Six months later, I was drinking with the same fantastic people on their side of the Atlantic in a semi-frozen Boston, which was then just emerging from a particularly harsh blizzard. Since 2005, I’ve stayed in touch with one Bostonian in particular through Facebook, and we’ve been in touch a lot this week.

And I was so relieved to hear that she and her family were safe and sound after the bombs went off.

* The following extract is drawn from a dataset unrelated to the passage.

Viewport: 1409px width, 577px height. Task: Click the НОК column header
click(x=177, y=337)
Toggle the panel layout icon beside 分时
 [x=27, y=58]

My job has provided me with some remarkable opportunities, ones I shall always be grateful for. I’ve been to parts of South Africa which can only be described as Third World, and gained some level of insight into the massive social issues facing the more impoverished of its society.

But I’ve also seen hope emerge from the most unlikely of sources while there, and been happily immersed in the joy of South Africans rich in ways that cannot be defined by monetary measurement.

And that hope helped me to cope with the dreadful sight of seriously ill children, many abandoned by parents for reasons we can’t truly comprehend from our western perspective. Nor would I pretend to.

Reality has hit me right between the eyes on both my visits to South Africa, and it’s a place I shall visit many more times in the future, now that I’ve gained some personal insight into life there, and made friendships with many wonderful people at the other end of the world.

We emote to what we and our nearest and dearest are most familiar with, and there’s nothing wrong with that at all.

A life lost violently, wherever that life is lost, is a source of regret and sadness, but it stands to reason that a loss of life in the most Irish of American cities will resonate more than, say, Colombo in Sri Lanka. That’s human nature, and that’s nothing to be apologetic for.

So to those who blame the media for the weight of emotion (or lack thereof) we feel when there’s a suicide bombing in Karachi, a stoning in Tehran when set against a bombing on a Boston street or on the London Underground, places many of us know and love, I can say only this: grow up.

All lost life is to be mourned, but some are mourned more than others. Why? Because long before any of us are journalists, or critics of journalists, we are, first and foremost, human beings. We emote most to what we relate to most. And it shall always be thus.